In addition to exhibition reports and essayistic works he wrote knowledgeable monographs on artists including de Chirico, Matisse, Pissarro, and Cézanne.
In 1944 he married librarian Lotte Labus who had earned her own Ph.D in Berlin, and he was granted American citizenship in 1947 and freelanced for several magazines, including articles illustrated with his own photographs ’Window Shopping With Your Camera’ for Popular Photography.
[3] and 'Portraiture with Match and Candle' for The American Annual of Photography[4] In the 1950s he wrote for various European newspapers Frankfurter Allgemeine Zeitung, Handelsblatt, Aufbau, and Art News and was the American correspondent to the Swiss Camera magazine[5] in which, in writing on 'The photographers of the United Nations' he expressed the opinion that “The aim of the United Nations is identical with that which lies closest to the hearts of photographers: to bring the nations closer together through mutual understanding,”[6] Neugass became a member of the American Society of Magazine Photographers and was exhibited in the Village Camera Club.

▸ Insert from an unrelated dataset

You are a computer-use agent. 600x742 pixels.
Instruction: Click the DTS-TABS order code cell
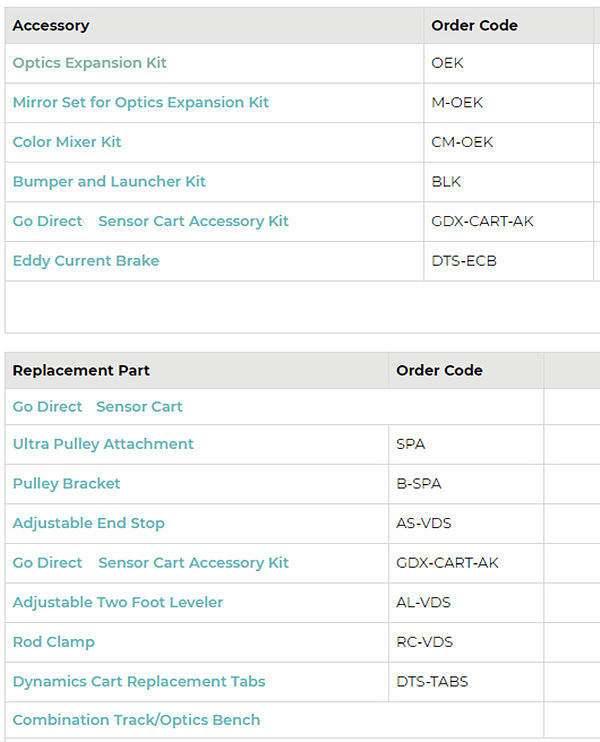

He traveled to Mexico to make ethnological photographic documentation of rural life[7] in 1953 which was shown in an exhibit at the American Museum of Natural History in 1954.
His photography was featured by Edward Steichen in two exhibitions at the Museum of Modern Art; Abstraction in Photography, May 1–July 4, 1951 which featured his photographs of New York skyscrapers reflected in puddles, windows and on car duco, and The Family of Man January 24–May 8, 1955, his contribution to the latter being made on Coney Island of swimsuit-clad couples embracing on the beach.
[8] Neugass' late work as a journalist included critical evaluations of the buying policy of the museums and strategies of the art market.